The “Welcome” before Welcome Week

Welcome Week is a classic tale, but what is it like to move in to Bethel University as a student athlete weeks prior to the other students?

Lauren Clyne | Features Reporter

As Welcome Week staff unloaded jam-packed minivans and towed fridges and couches into freshman dorms, President Jay Barnes and his wife introduced themselves to incoming freshmen. Welcome Week was in full swing.

“Bethel University’s newest football players have never been able to experience Welcome Week because they move in during early August,” said Diane Torres, the administrative assistant in the athletics department. “So, this year we put all that to an end.”

Athletes participating in a National Collegiate Athletic Association fall sport pile into the Bethel dorms as early as Aug. 13.
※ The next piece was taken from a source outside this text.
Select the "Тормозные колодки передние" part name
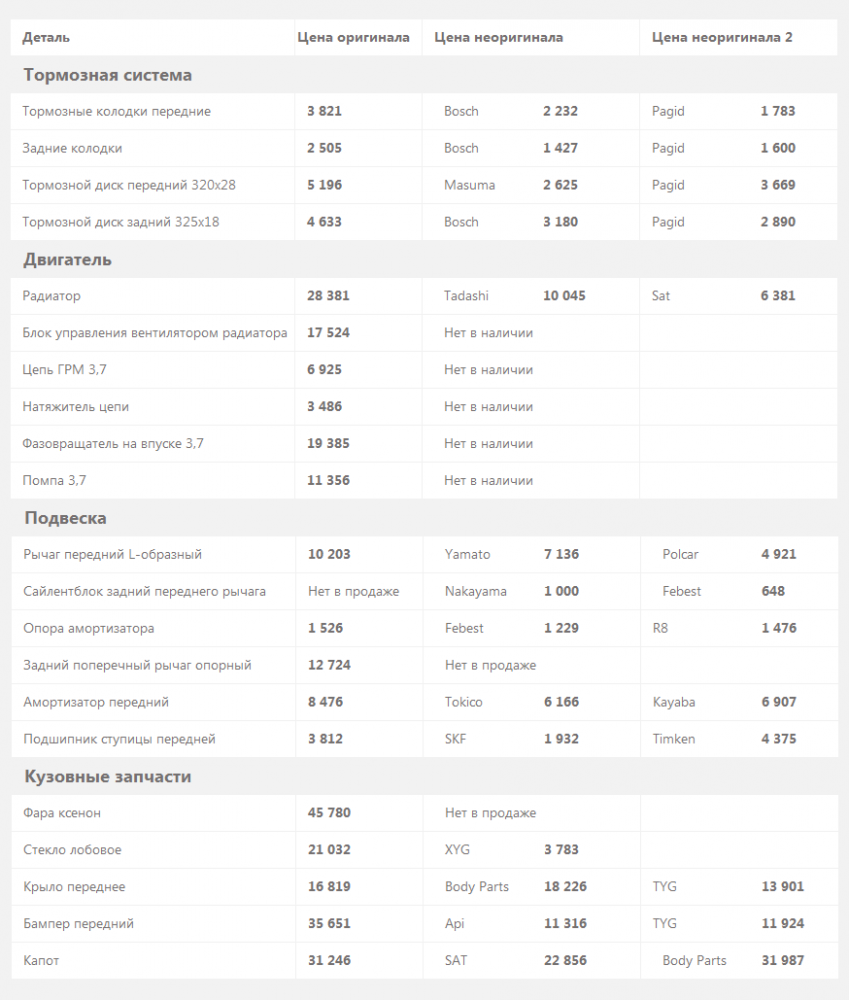Viewport: 849px width, 1000px height. click(x=116, y=111)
Because of rigorous pre-season training, these students usually don’t have as much time to get to know other students on their floor. In addition, families of players move each student’s belongings into the dorms without the help of Welcome Week staff. Student athletes typically cannot attend more than half of the Welcome Week festivities due to their start-of-the-year meetings and scrimmages.

However, most college athletes and their families know that committing to a sport requires sacrifices and are more than willing to make them. Sophomore soccer player Andrew Zwart made it work. His mother flew down from Massachusetts to move him in early and ended up flying the whole family back a week later for the commissioning service led by the campus ministries team. When asked if he found time to bond with his floor mates, Zwart said, “I think that if you really care about connecting with your floor, you just do it.”

In spite of that, each team at Bethel University welcomes their new players in different ways. Senior football player Ryan Ross still makes an effort to visit Freshman Hill to get to know the rookies. The football team also encourages new players to sing songs in front of the entire Dining Center during their first few weeks on campus.

“In high school football, the rookies were at the bottom of the totem pole. But here at Bethel – especially during the first few weeks – the older players are here to serve the freshmen,” Ross explained. “I believe it brings our team together faster.”

Sophomore Bailey Israelson reminisces on how her volleyball team bonded without being involved in Welcome Week. The team’s inability to participate in the festivities was actually the common ground that bound them together during those first few days at Bethel. 

“During Welcome Week, we all saw people doing weird things like eating cotton candy on the hill or jamming to music on move-in day. Slowly, we realized that it was all a normal part of Bethel University,” she said.

“I would almost say arriving early is more helpful because Welcome Week can teach you a bunch of stuff, but once it’s over you don’t necessarily have a bunch of people to text when you have a question about the POs,” Zwart said.

Ross, Israelson and Zwart all reported developing such strong camaraderie with the other early arrival students in their hall and the nearby buildings that they are still close friends today.

“The people that I started hanging out with before Welcome Week even started [four years ago] are the guys I still live with now,” Ross said.